Mas o apanágio das culturas é também misturarem‑se com outras culturas para se enriquecerem. A esse título, o contributo de África e das suas diásporas para a cultura mundial é considerável. Não haveria música pop, R&B, jazz, blues, rock, funk, disco, salsa, reggae ou ainda rap sem o património musical africano e afrodescendente. Esta observação estende‑se igualmente à proliferação das outras artes.
Para além destas constatações, perfilho também da opinião daqueles que creem que a cultura deve ser parte integrante da resposta aos desafios de política externa, quer se trate de crises sanitárias, de conflitos, quer ainda de ameaças relacionadas com as alterações climáticas.
Uma vez que toca o coração das pessoas, naquilo que têm simultaneamente de mais singular mas também de mais universal, a cultura pode efetivamente contribuir para que se encontrem soluções caso os instrumentos políticos tradicionais não consigam fazê‑lo. A cultura permite veicular valores – como o respeito pelos direitos humanos ou o Estado de direito –, suscitar reflexos de humanidade, solidariedade e entreajuda, promover comportamentos protetores face aos perigos.

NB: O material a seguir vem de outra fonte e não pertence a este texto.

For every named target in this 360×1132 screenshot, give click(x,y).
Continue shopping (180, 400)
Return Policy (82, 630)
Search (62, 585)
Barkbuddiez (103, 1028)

A preservação do património cultural pode também contribuir para a (re)construção de uma identidade cívica e de uma nação. A União Europeia está, por exemplo, a trabalhar com a UNESCO no Mali para salvaguardar os mausoléus e manuscritos do império maliano ameaçados pelos jiadistas. No Níger e no Burquina Faso, apoiamos numerosos projetos destinados a reforçar a cidadania e a solidariedade graças a coproduções artísticas entre jovens de ambos os países, uma vez que a resposta ao terrorismo passa inevitavelmente pelo reforço da educação e pelo respeito das culturas. A União Europeia está também a lutar contra o tráfico ilícito de objetos de arte a que se dedica o terrorismo internacional, que pilha museus e sítios arqueológicos para financiar os seus atentados, privando as populações da sua memória e da sua riqueza cultural.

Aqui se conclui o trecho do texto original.